Luanda – O General Francisco Higino Lopes Carneiro reagiu esta terça-feira ao comunicado divulgado pela Procuradoria-Geral da República (PGR), afirmando que tomou conhecimento da alegada acusação criminal através dos órgãos de comunicação social, sem qualquer notificação formal dirigida a si ou ao seu advogado.
Numa nota tornada pública, o antigo governador considera que o procedimento adotado pela PGR levanta sérias dúvidas sobre a legalidade do processo e sobre o respeito pelas garantias fundamentais previstas na lei angolana.
Segundo Higino Carneiro, o Processo-Crime n.º 46/19 continua na fase de instrução preparatória, existindo ainda diligências consideradas essenciais por realizar, entre elas um interrogatório complementar que estava marcado precisamente para esta terça-feira.
A defesa sustenta que, enquanto a instrução não estiver concluída, o Ministério Público junto do Tribunal Supremo não possui competência legal para formular uma acusação, uma vez que essa prerrogativa apenas surge após o encerramento formal da fase instrutória e a remessa dos autos.

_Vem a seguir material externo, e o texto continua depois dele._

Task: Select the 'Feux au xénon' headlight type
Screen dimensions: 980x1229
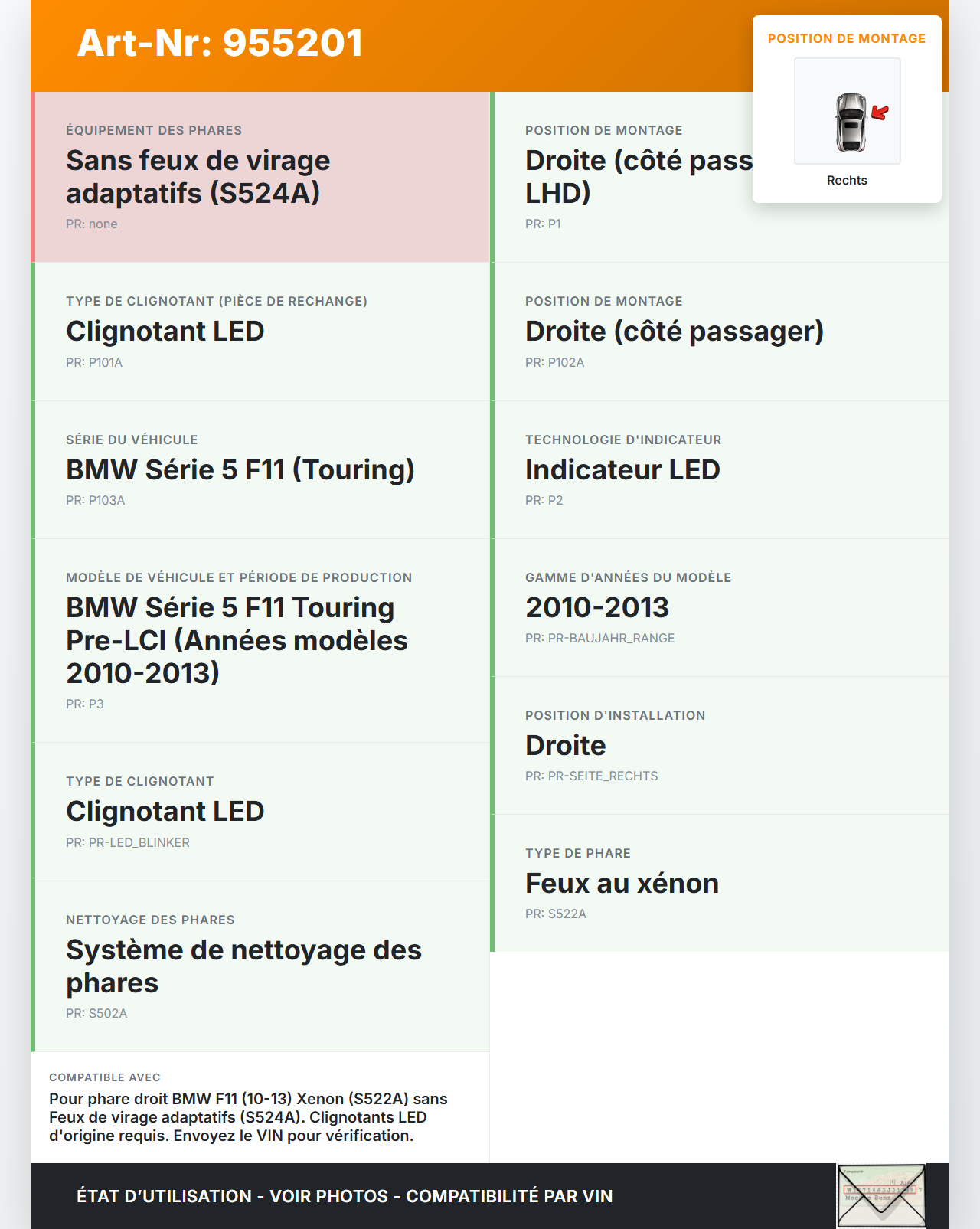Action: tap(622, 884)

Perante este cenário, o General considera que a acusação anunciada publicamente poderá estar ferida de um “vício processual grave”, susceptível de conduzir à sua nulidade.

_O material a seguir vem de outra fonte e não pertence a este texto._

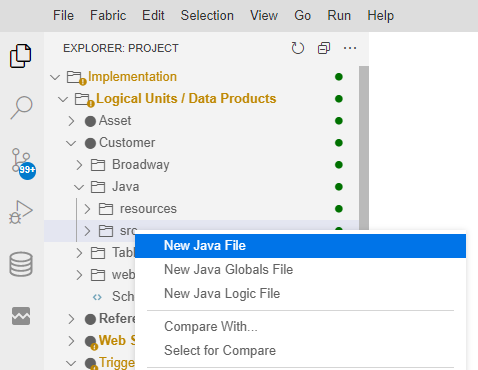Choose New Java File from context menu

300,246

Outro ponto destacado na reação prende-se com a ausência de notificação formal ao arguido e ao seu mandatário. Para a defesa, a divulgação de uma acusação através da comunicação social, antes do cumprimento dos procedimentos legalmente exigidos, representa uma atuação incompatível com os princípios do Estado de Direito.

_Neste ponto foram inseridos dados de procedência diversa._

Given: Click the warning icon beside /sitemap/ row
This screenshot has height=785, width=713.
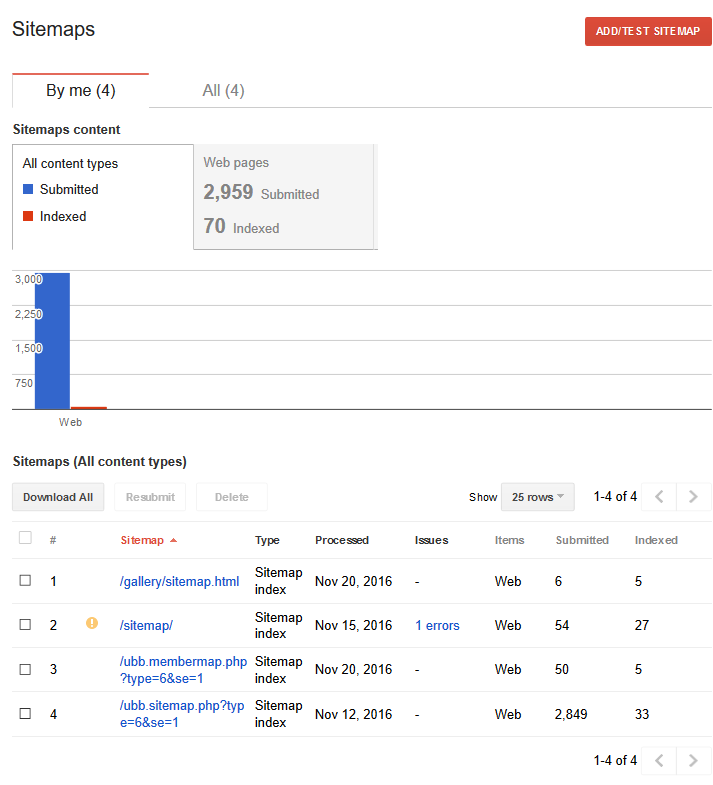Looking at the screenshot, I should (x=92, y=623).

A nota levanta ainda uma questão considerada central: como pôde o Ministério Público junto do Tribunal Supremo notificar um arguido num processo que, segundo a defesa, ainda não lhe foi formalmente remetido e que permanece com diligências instrutórias pendentes?
“Higino Carneiro exige uma explicação juridicamente consistente para este procedimento”, refere o documento, acrescentando que não se trata de um simples detalhe técnico, mas de uma questão que toca diretamente os princípios da legalidade e da regularidade processual.
Apesar da polémica, o General garante manter-se tranquilo e confiante. Sublinha que sempre colaborou com as instituições judiciais e que continuará a fazê-lo, respeitando a lei e os órgãos da República.
Na parte final da nota, Higino Carneiro reafirma a sua confiança no Estado de Direito e manifesta a convicção de que “a verdade dos factos prevalecerá”.
“O povo angolano merece instituições transparentes, imparciais e rigorosamente comprometidas com a lei”, sustenta o antigo dirigente, defendendo que foi por essa Angola que dedicou a sua vida ao serviço público.
A reação surge horas depois de a Procuradoria-Geral da República anunciar desenvolvimentos no processo que envolve o General, abrindo mais um capítulo num dos casos judiciais mais mediáticos da atualidade política angolana.